April 12, 2024


With the political campaign season intensifying, public media offers a marketing oasis to meet the moment.

Another presidential election is on the horizon, and so far it shows all signs of matching the volatility of 2020, with the advertising landscape also turning up the volume. According to Insider Intelligence | eMarketer, U.S. political ad spending will surpass $12 billion in 2024 to reach a new high. Linear TV will lead the pack, but advertising across digital channels – especially connected TV (CTV) and social media  – will continue to show significant growth.

And while political advertising is not something public media can accept, the cluttered political ad landscape brings with it other opportunities that play right into our strengths. 


A.J. Walter Thompson/Forethought study conducted around the 2016 U.S. presidential election confirmed that ad placement around political ads has a negative impact on the advertiser’s brand:

  • When the brand ad ran after a political ad, it was perceived as 32% less relevant, 29% less entertaining and 27% less appealing. 
  • The brand itself was also negatively impacted. Viewers rated the brand’s reputation, product quality, and value lower as a result of the negative political spot. 
  • Most concerning for brand marketers was the 26% decline in current customers’ purchase intent.

Not only is public media an oasis from this kind of advertising environment, research shows that we can go even further in the other direction; public media actually creates positive brand perceptions through the sponsor’s association with our own trusted brands (ie. the Halo Effect). This is especially true during election season, when the fact-based election coverage and civil discourse that differentiates public media from commercial media is typically more heavily consumed, valued, and supported by our audiences. 
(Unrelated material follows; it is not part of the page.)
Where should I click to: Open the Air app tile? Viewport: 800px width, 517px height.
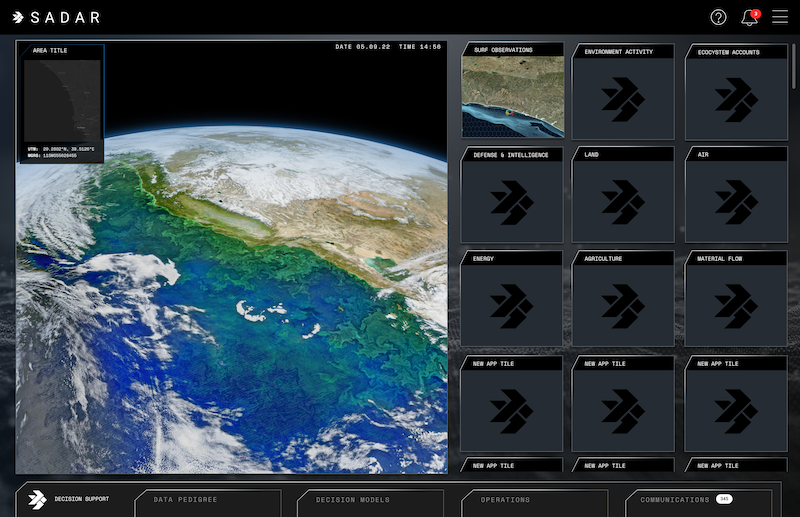(x=736, y=200)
Indeed, our highly educated, civic-minded audience leans into public media’s own trusted election coverage and takes respite in the lack of clutter on our air and digital channels. And this feeling of goodwill translates to our sponsors. In addition, our uncluttered environment delivers strong message recall for our sponsors, and in recent election cycles many media buyers took heed of the 2016 Forethought study findings to adjust their advertising strategies to associate with content and brands that evoke positive emotions. When you consider the unmatched level of trust Americans associate with the NPR and PBS brands, and the safe haven of our clutter-free media environment, public media’s offering during campaign season emerges as particularly strong. 
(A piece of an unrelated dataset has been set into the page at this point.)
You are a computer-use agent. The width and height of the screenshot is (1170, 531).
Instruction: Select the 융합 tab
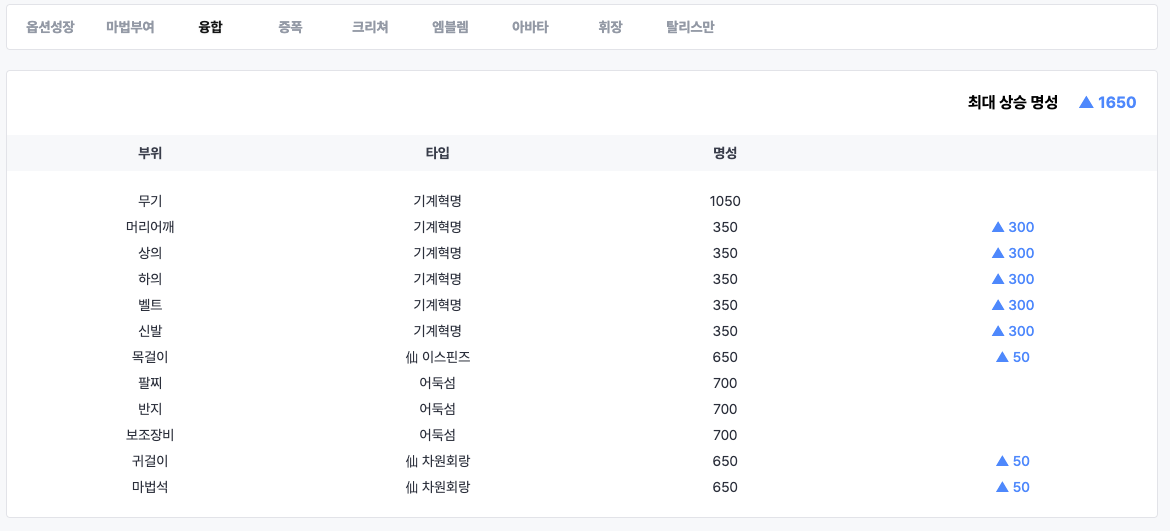pos(210,28)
Simply put: No other media can break through the negative political ad clutter across broadcast and digital platforms to build brand image and loyalty among a large, quality audience predisposed to support the companies that support public media. Now is the time to remind your sponsors and advertising agencies of public media’s unique offsetting value. 
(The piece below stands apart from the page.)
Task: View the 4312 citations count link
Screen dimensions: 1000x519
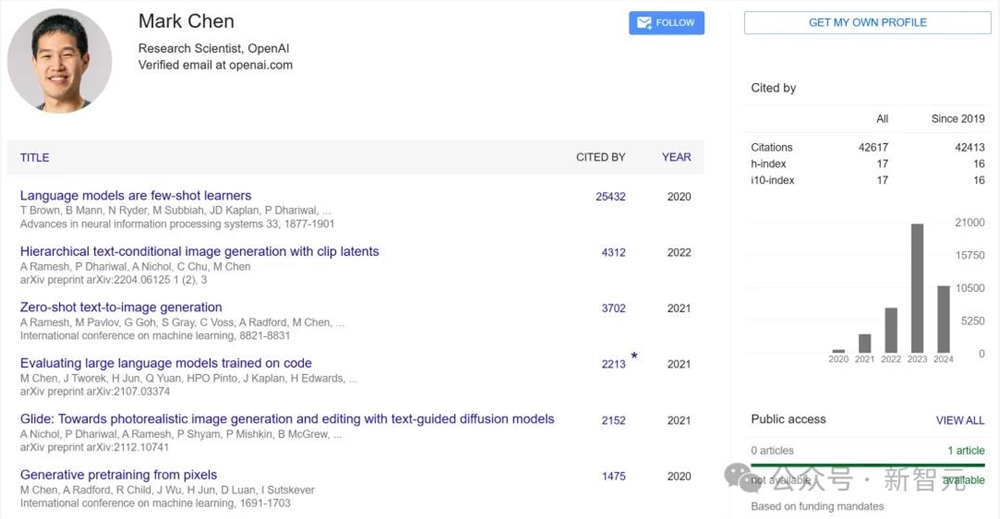Action: tap(613, 253)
Think also about how the competitive political advertising landscape might positively impact your station’s sales activities in other ways. If past election cycles are any indication, a good deal of local advertisers tend to get bumped from commercial media, as those outlets work to fulfill their “equal time” obligations. This means that business categories that typically advertise almost exclusively locally and on commercial may be looking for alternate platforms to reach a quality consumer during this time. Think car dealerships, hospitals, household furnishings, sports teams, appliance stores and other retail shops for example. How might your station leverage this opportunity to educate prospective and existing clients in those categories about the unique value of public media sponsorship and grow prospects and revenue accordingly?

When it comes to making good business sense this election season, public media is a clear choice.